Rejected from jobs - no employer feedback, very frustrated

Hi everyone,

I’m a recent college grad (double A.S. in computer programming and web programming) and I was just rejected today from a really great internship. The most frustrating part is that the interviewer sent me a generic “best of luck” message. He didn’t tell me how I did on the little quiz he gave me or offer any tips on how I can improve. I’ve tried emailing him back but haven’t received a response. And sadly, I have the same story with another company I applied to recently.

So given that I have no idea what employers are really looking for and they don’t seem to be willing to offer advice, maybe you guys can help shed some light and look over my portfolio site and resume (which you can see by clicking on the link on my site)?

https://adace123.github.io/portfolio-site/

Thanks.

Sorry to hear you’re having a tough go at finding work. I’ll try to keep my criticisms to a minimum.

After reviewing your portfolio, there are a few suggestions I have.

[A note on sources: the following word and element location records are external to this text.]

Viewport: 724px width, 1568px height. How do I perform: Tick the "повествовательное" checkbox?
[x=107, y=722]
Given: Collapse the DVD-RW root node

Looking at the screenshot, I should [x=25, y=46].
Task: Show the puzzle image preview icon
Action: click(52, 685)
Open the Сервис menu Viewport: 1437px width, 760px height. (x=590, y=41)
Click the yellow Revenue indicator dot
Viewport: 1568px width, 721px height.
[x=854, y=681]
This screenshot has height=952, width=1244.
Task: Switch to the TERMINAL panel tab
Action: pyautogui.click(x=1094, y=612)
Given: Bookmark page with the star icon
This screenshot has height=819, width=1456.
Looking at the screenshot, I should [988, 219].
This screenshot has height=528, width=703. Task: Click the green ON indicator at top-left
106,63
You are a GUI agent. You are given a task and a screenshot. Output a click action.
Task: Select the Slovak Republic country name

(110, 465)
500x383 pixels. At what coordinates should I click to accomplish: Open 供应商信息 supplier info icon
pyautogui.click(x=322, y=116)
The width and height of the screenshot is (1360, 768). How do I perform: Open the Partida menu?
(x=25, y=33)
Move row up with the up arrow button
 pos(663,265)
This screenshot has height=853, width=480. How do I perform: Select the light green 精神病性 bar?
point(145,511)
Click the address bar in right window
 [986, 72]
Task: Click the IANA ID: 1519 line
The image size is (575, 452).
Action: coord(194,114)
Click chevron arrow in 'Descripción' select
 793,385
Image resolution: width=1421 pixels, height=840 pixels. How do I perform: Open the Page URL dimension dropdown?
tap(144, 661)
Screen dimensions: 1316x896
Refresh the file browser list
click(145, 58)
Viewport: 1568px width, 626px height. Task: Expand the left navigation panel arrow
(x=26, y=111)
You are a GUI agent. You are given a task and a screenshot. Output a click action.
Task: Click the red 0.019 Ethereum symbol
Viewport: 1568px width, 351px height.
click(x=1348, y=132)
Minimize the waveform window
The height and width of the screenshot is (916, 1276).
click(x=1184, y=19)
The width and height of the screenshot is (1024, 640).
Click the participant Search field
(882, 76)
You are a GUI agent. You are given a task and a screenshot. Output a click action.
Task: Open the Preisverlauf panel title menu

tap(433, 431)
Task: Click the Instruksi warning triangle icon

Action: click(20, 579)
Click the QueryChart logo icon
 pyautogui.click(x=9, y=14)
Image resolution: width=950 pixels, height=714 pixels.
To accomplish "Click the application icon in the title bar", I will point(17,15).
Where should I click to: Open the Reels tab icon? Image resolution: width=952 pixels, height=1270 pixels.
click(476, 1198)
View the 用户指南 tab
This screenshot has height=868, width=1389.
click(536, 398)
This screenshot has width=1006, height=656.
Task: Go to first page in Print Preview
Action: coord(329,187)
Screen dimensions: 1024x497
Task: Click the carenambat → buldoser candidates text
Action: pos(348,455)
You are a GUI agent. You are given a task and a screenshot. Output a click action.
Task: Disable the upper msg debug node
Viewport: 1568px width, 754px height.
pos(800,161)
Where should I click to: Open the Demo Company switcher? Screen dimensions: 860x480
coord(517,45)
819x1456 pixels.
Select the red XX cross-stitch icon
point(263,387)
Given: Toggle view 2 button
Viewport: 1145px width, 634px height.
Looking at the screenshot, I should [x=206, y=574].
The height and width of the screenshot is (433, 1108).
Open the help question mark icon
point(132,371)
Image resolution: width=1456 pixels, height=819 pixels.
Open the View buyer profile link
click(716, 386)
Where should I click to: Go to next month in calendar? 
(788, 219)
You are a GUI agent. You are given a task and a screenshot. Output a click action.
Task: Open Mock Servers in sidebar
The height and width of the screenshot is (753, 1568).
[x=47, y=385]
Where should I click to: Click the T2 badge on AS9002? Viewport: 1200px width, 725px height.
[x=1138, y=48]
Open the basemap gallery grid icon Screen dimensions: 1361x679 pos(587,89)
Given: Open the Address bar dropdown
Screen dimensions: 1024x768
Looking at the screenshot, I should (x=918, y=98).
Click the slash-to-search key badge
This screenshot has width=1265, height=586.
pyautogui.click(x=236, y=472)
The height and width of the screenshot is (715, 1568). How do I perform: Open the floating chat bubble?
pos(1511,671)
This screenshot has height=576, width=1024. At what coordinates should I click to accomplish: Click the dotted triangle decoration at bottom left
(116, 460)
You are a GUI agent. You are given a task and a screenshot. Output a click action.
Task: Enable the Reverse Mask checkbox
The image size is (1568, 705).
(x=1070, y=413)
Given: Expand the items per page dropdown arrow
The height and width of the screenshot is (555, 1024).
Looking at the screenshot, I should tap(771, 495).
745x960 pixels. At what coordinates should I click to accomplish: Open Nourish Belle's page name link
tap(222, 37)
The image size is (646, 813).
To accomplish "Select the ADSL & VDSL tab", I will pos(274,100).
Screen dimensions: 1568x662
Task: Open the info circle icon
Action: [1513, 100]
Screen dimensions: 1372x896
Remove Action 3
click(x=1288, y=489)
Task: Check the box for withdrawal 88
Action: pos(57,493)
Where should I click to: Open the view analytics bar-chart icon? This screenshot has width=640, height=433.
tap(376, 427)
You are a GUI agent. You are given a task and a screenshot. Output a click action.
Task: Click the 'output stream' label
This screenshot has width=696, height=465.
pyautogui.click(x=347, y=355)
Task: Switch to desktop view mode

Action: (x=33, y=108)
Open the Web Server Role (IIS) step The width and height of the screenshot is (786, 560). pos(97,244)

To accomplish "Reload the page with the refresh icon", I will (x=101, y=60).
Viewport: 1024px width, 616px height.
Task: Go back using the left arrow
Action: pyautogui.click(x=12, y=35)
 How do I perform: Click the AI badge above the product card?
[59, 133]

  1. The solar system website looks very dated. Perhaps you should revamp it or remove it altogether. White text on black background is taboo in most instances.
  2. Some of the apps seem to be a bit buggy. Perhaps they’re still in development, I’m not sure. The music app kept giving me the Joshua Tree and nothing else. I had to reload the page several times before giving up and moving on.
  3. The city explorer app also seemed buggy. I typed in “Atlanta” and suggested Beverly Hills and NYC. Perhaps you haven’t completed the database, but it was still confusing.
  4. The secret diary app required a log-in, and I was not about to do that. Perhaps you should find a way to exhibit its functionality without requiring a login.
  5. The Mountain Travel site was visually pleasing, but none of the links worked.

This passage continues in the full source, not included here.